(Text for analysis)

Our top risks for financial services firms in 2024 - complete analysis

We have identified and ranked the key risks for financial services business leaders in 2024 based on market research, regulatory insights as well as our assessment of the current difficulties facing firms. We also highlight the changes in risk rankings compared to last year, justified by global events and new regulations that have surfaced in the past year.

Key takeaways

As the adverse effects of the pandemic slowly fade, 2023 has seen further geopolitical tensions, large advances in generative artificial intelligence (AI) technology and devastating climate-related events around the globe.  Alongside cybersecurity and operational resilience, these risks comprise the top five that firms should focus on in 2024.

Our top risk of 2024 concerns information and cybersecurity. Firms may struggle to manage the evolving cyber security threats faced in today’s digital economy but also consider the ongoing geopolitical challenges. Therefore, cyber risks should remain a key focus for this year. Additionally, as firms continue to digitise their operations and services, AI has become a greater concern for business leaders, which is why AI also sits within our top five risks.

Russia’s invasion of Ukraine continues to put upward pressure on energy prices, and the Israel-Palestine conflict has the potential to destabilise the Middle East, causing further increases in commodity prices and challenges for supply chains. On top of this, national elections are scheduled in 64 countries (including the US, India, the EU, and Russia) in 2024 which represents half the world’s population. All of which heightens geopolitical uncertainties.

Climate and sustainability continue to be a key priority this year, for which we can also observe an acceleration in focus by the regulators and supervisors. Financial services firms need to understand how the effects of climate change and biodiversity loss can impact their loan portfolios (i.e., potential losses and cost of risk), lending strategies and how transition risk may leave them exposed in the coming years.

Operational resilience is a pressing issue for 2024. With the upcoming regulatory deadline fast approaching (March of 2025), firms must ensure they have prepared their risk frameworks accordingly and have the correct measures to mitigate this risk. 

The issues firms face today are highly complex and interconnected, with some of the risks mentioned above having the potential to occur simultaneously and aggravate each other. For example, the Single Resolution Board (SRB) states that discussions have taken place at a strategic level around “Russia’s invasion of Ukraine, which has led to high uncertainty and a perceptible increase in financial stability risk in the EU, also in connection with cyber incidents”[1], outlining the interconnectivity of these pressing issues.

(End Text for analysis)
(Provided records)

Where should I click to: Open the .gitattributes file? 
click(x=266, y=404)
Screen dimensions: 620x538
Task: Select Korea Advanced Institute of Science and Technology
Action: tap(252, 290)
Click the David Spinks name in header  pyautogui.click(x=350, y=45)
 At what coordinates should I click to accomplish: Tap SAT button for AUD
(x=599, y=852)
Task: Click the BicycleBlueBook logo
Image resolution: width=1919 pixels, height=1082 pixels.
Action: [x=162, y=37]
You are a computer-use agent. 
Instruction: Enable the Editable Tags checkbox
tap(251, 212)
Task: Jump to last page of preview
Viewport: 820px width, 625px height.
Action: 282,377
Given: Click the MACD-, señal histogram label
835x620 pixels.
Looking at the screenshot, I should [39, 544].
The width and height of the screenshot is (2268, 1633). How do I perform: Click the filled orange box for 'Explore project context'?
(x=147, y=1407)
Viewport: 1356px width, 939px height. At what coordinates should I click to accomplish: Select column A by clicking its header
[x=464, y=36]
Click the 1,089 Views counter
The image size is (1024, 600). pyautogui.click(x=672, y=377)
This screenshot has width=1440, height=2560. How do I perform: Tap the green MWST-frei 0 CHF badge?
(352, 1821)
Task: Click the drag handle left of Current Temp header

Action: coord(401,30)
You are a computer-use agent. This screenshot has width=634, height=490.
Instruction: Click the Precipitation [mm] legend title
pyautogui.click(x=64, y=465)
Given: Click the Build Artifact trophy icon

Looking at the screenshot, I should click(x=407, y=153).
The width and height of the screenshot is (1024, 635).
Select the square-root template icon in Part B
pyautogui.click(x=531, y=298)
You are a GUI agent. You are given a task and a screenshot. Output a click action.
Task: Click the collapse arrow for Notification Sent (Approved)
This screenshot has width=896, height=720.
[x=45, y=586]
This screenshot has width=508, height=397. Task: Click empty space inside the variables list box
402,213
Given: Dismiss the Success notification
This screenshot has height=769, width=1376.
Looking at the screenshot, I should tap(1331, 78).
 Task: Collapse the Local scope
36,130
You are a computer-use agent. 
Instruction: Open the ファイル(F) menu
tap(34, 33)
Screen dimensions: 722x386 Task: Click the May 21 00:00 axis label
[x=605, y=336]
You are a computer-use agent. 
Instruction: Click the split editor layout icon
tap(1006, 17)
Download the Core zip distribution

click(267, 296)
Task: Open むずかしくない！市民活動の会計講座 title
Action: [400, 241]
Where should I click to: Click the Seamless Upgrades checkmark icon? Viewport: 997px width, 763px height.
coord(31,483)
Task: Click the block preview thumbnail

(End Provided records)

**Your tasks:**
**A)** List every place that the 2024 financial services risk analysis names as holding national elections in 2024.
**B)** From the 2024 financial services risk analysis, copy everything from "Climate and sustainability" down to "mitigate this risk.".

**Your written answers:**
**A)**
The US
India
The EU
Russia

**B)**
Climate and sustainability continue to be a key priority this year, for which we can also observe an acceleration in focus by the regulators and supervisors. Financial services firms need to understand how the effects of climate change and biodiversity loss can impact their loan portfolios (i.e., potential losses and cost of risk), lending strategies and how transition risk may leave them exposed in the coming years.

Operational resilience is a pressing issue for 2024. With the upcoming regulatory deadline fast approaching (March of 2025), firms must ensure they have prepared their risk frameworks accordingly and have the correct measures to mitigate this risk.